What Should I Do After Dental School?
Twenty or thirty years ago most recent graduates bought an existing practice or started their own practice. Out of the 42 graduates from my dental school class not a single one of them bought an existing practice or did a start up right out of school. Recent graduates are feeling the squeeze of the rapid increase in the cost of tuition over the last 10 years all while dental insurance payouts are decreasing. Most grads these days leave dental school with $300K+ in student loans. To add another $300-700K for a practice and another $200-300K for a modest house would put you well over $1 million in debt . . . before drilling on a single tooth!
Lets explore some options!
Dental Service Organizations and Corporate Dentistry
Most recent graduates from my class and around the country are working for a DSO (Dental Service Organization) or a traditional corporate dental group such as Heartland, Aspen, Pacific, etc. Most young dentists will work for a DSO for a 1-2 year contract. I have noticed that DSO's generally cater to two types of dentists: Recent grads with lots of debt, and older practitioners who want to remove the stress that comes from managing their own practice. For most, corporate dentisstry is a stepping stone to get their feet wet and gives them a chance to gain the confidence they need to move toeward ownership. There are various reasons people leave these jobs rather quickly. In talking with some of my colleagues, some of these reasons include:
1) High volume of patients needed to sustain a decent income and pay off debt
2) Realizing you can make more percentage by owning all while seeing fewer patients per day
3) Wanting to have control of your own schedule, supplies, equipment, etc.
4) Not making enough or not a good fit for company
5) Feeling like after a year or two you have enough of a grasp on all facets of dentistry that you can go out on your own
While many consider all DSO's to be corporate dentistry, I like to differentiate between smaller DSO's and large corporate dental groups. The main difference is that smaller DSO's usually have less of a geographic footprint and are local to once city or region. Usually these consist of 5-20 offices or so while corporate groups have dozens of offices.
Pros - more negotiating room, more intimate and personable interactions with owners,
Cons - lack of benefits, hard to take time off,
Large Corporate Dental Groups
Pros - more established systems and training, better employment benefits such as 401k, more CE opportunity in the form of funds or company-wide training meetings,
Cons - less flexibility, not as intimate of a group,
From my experience, I have found that smaller DSO employment benefits are not as good as those of corporate denistry. Corporate dentistry generally offers better CE opportunities whether they offer cash amount each year or CE offered during company-wide training meetings.

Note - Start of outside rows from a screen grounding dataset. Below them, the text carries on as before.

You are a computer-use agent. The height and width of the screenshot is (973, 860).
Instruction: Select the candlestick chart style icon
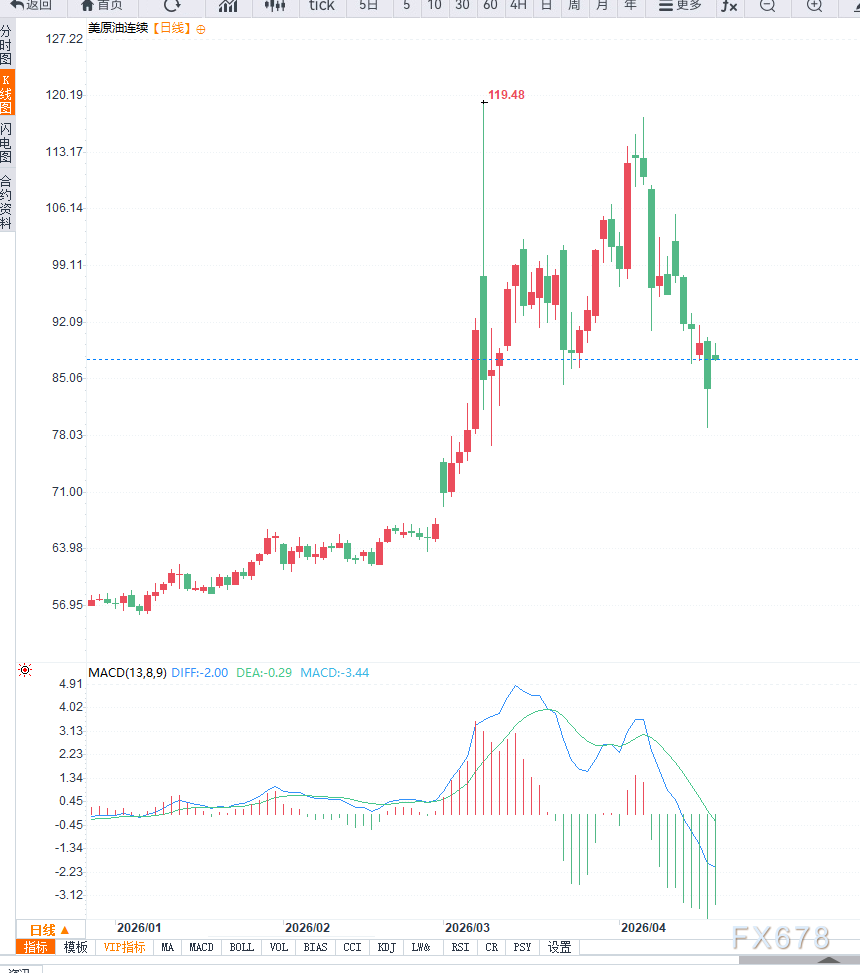click(x=275, y=6)
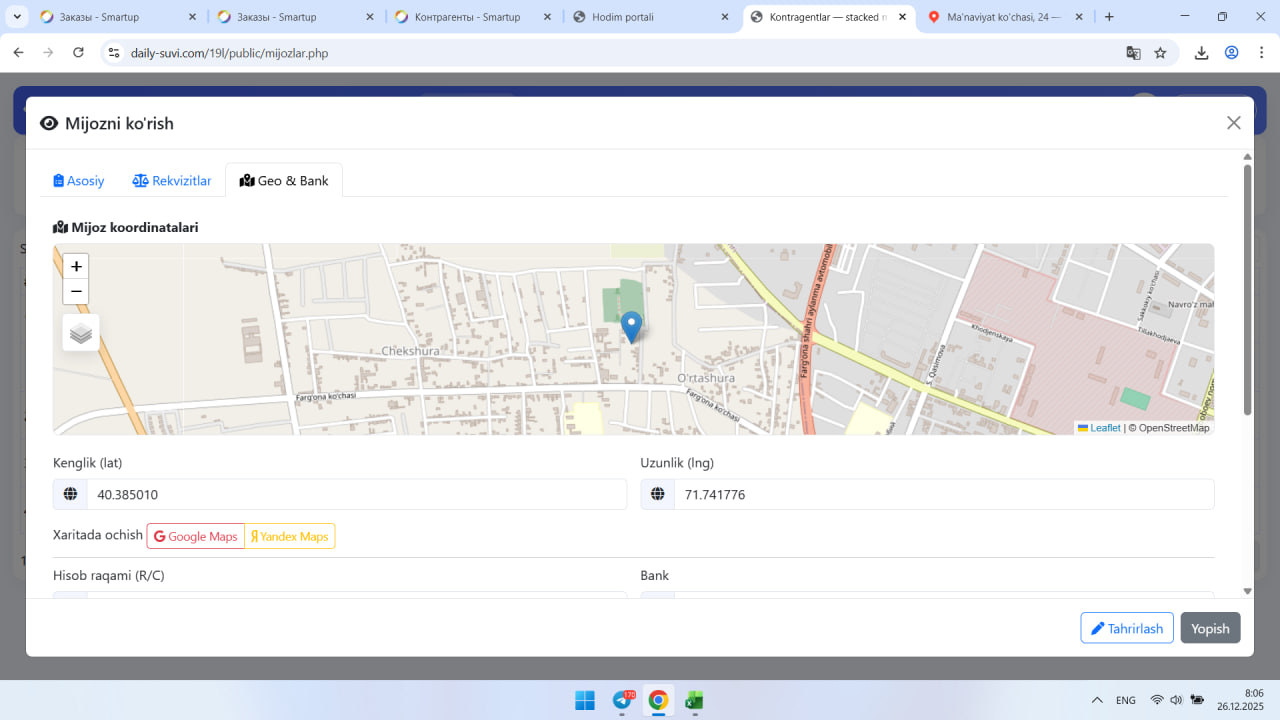
Task: Switch to the Rekvizitlar tab
Action: pos(172,181)
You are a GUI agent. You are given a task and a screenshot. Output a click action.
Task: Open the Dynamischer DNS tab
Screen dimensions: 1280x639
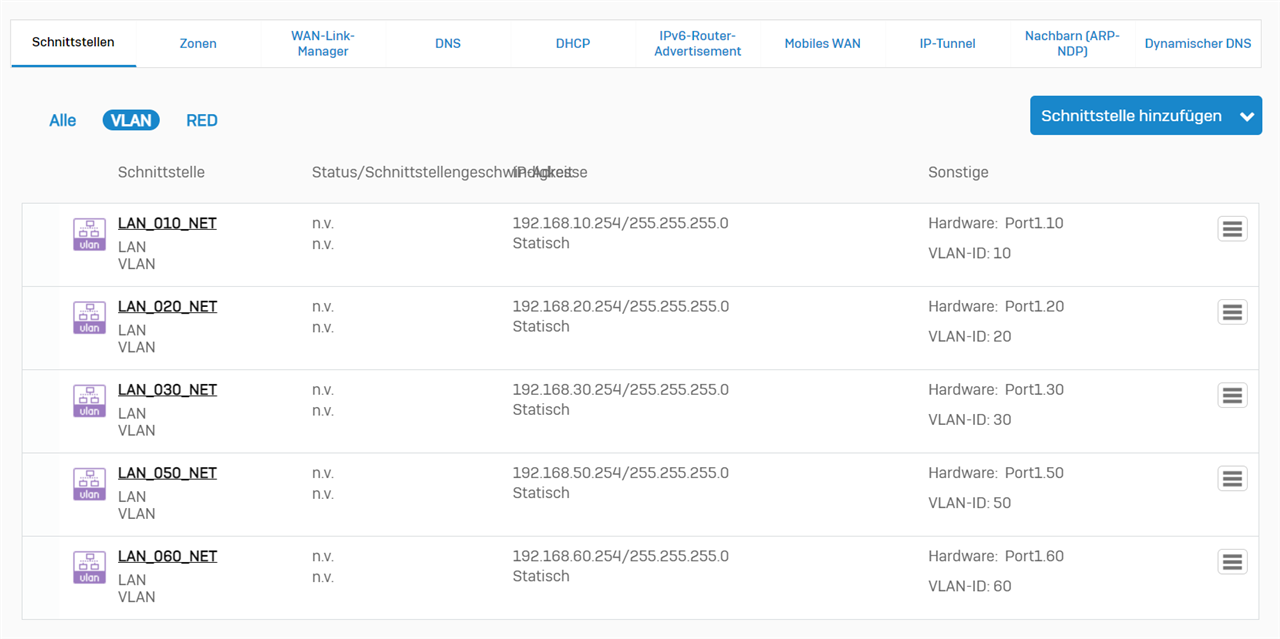tap(1197, 43)
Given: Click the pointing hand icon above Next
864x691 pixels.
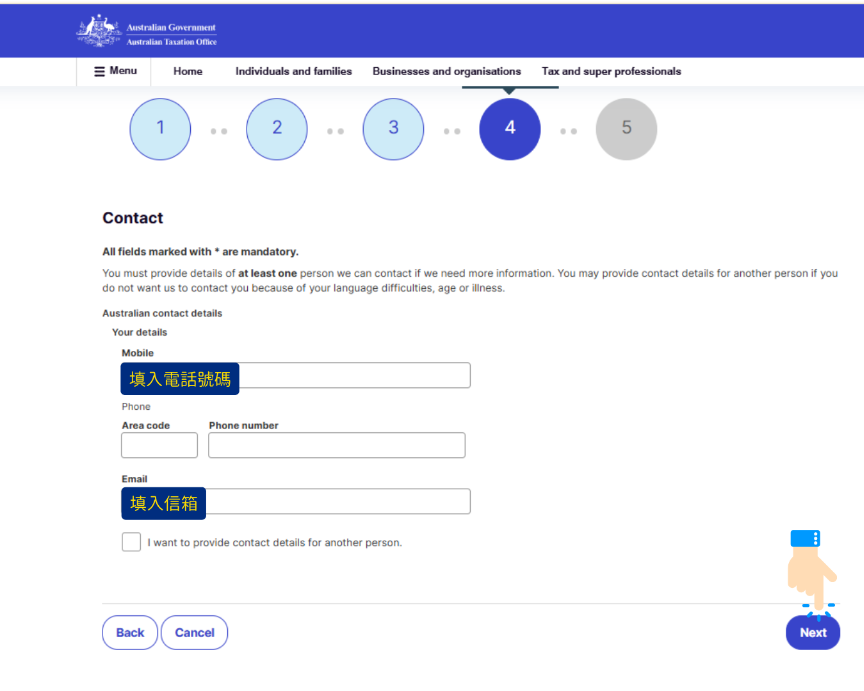Looking at the screenshot, I should (811, 572).
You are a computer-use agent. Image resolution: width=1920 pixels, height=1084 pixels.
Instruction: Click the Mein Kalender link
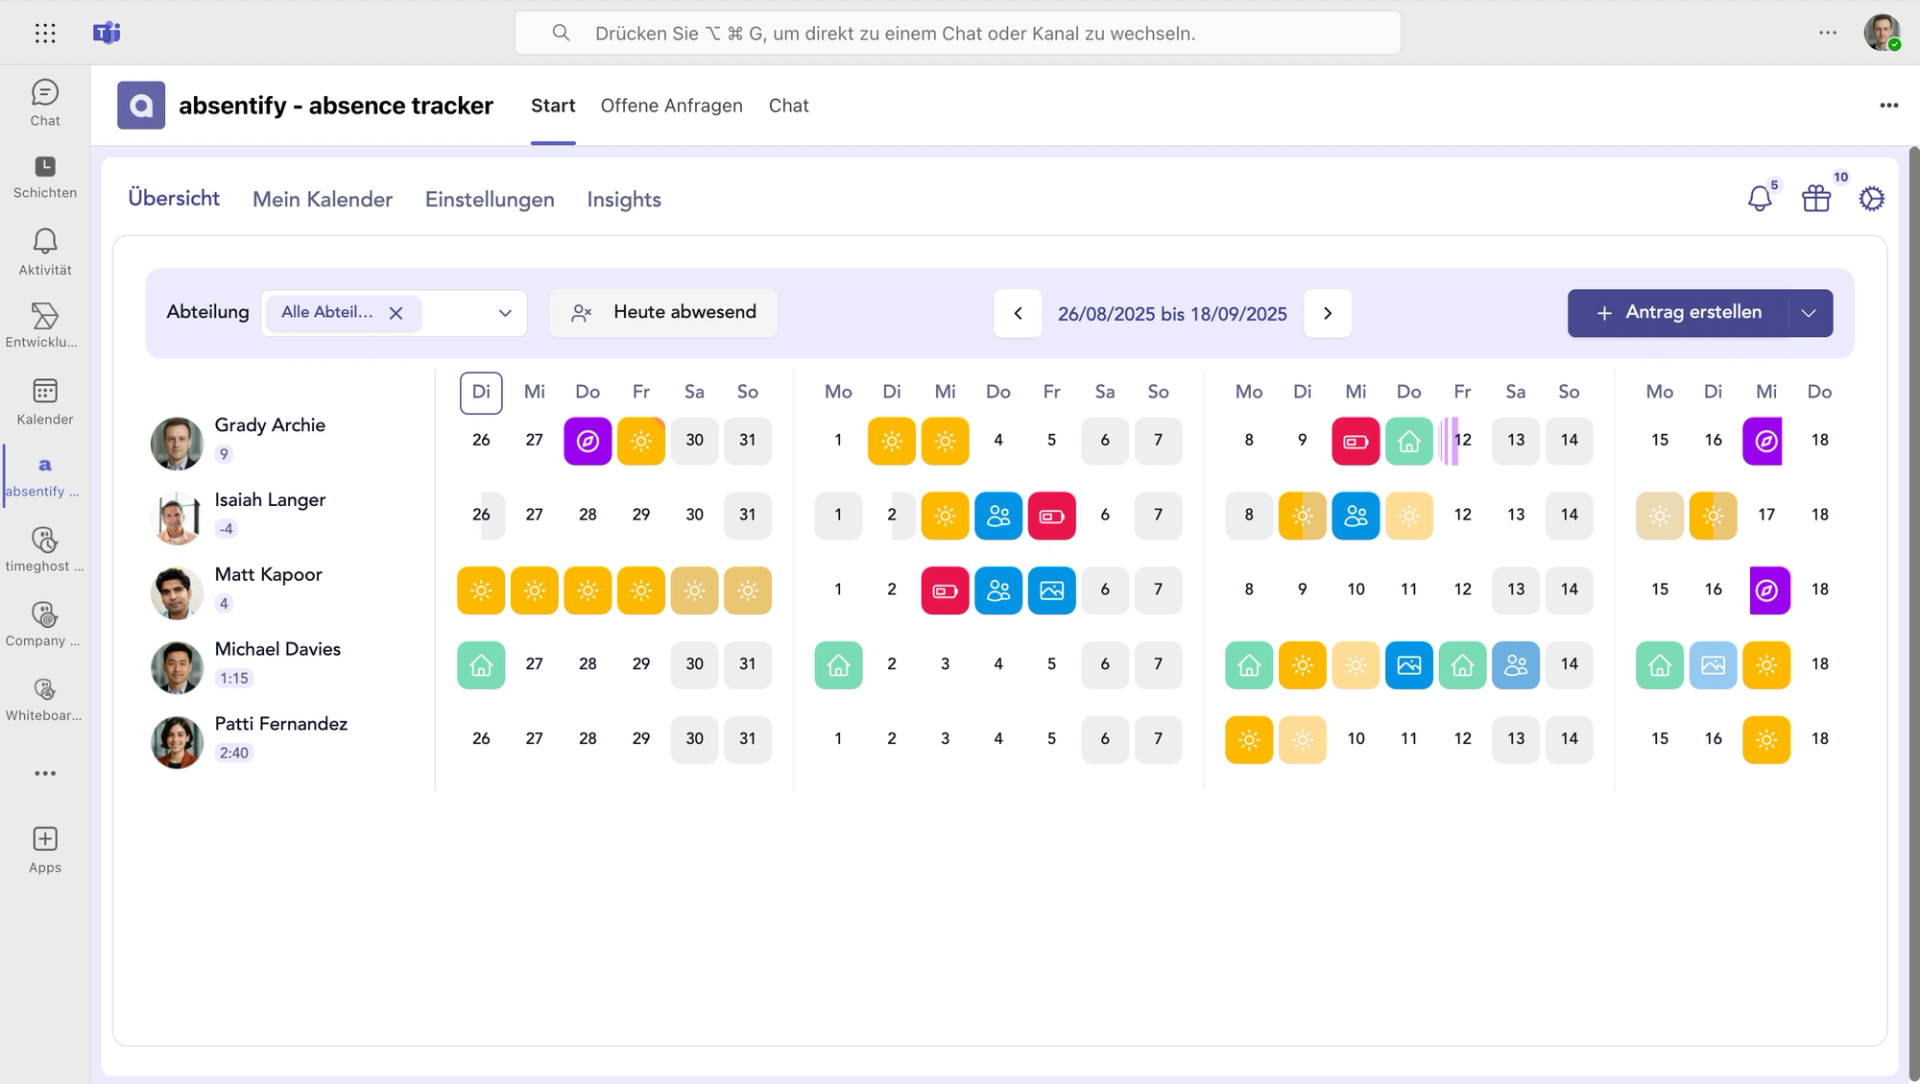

In the end both smaller DSO's and larger chains are very similar. Both usually offer you a guaranteed minimum salary each month. These are nice to bank on and sounds great as a 4th year student with a burden of debt, but but this is not free money! You end up paying back the difference from subsequent months so its only benefit is to smooth out a bad month. It allows you to take a hit over a couple of months instead of all one month if you were to take a vacation or get sick one month. Usually you get the money subtracted the next month to cover the difference of what you produced/collected and the guaranteed minimum they gave you. If you choose DSO's or a corporate gig plan on seeing tons of patients and working like a dog. The most appealing thing about DSO and corporate groups is that this is the least risky choice financially. You have a guarantee and have nothing invested financially into the practice. You can go home at the end of the day and not think about the practice. There have been headaches with some employees and patients but for the most part when I am home . . . I am home! To me that is invaluable. However, understand and be okay knowing that a good percentage of your hard work goes to giving a larger piece of the pie to the owner doctor.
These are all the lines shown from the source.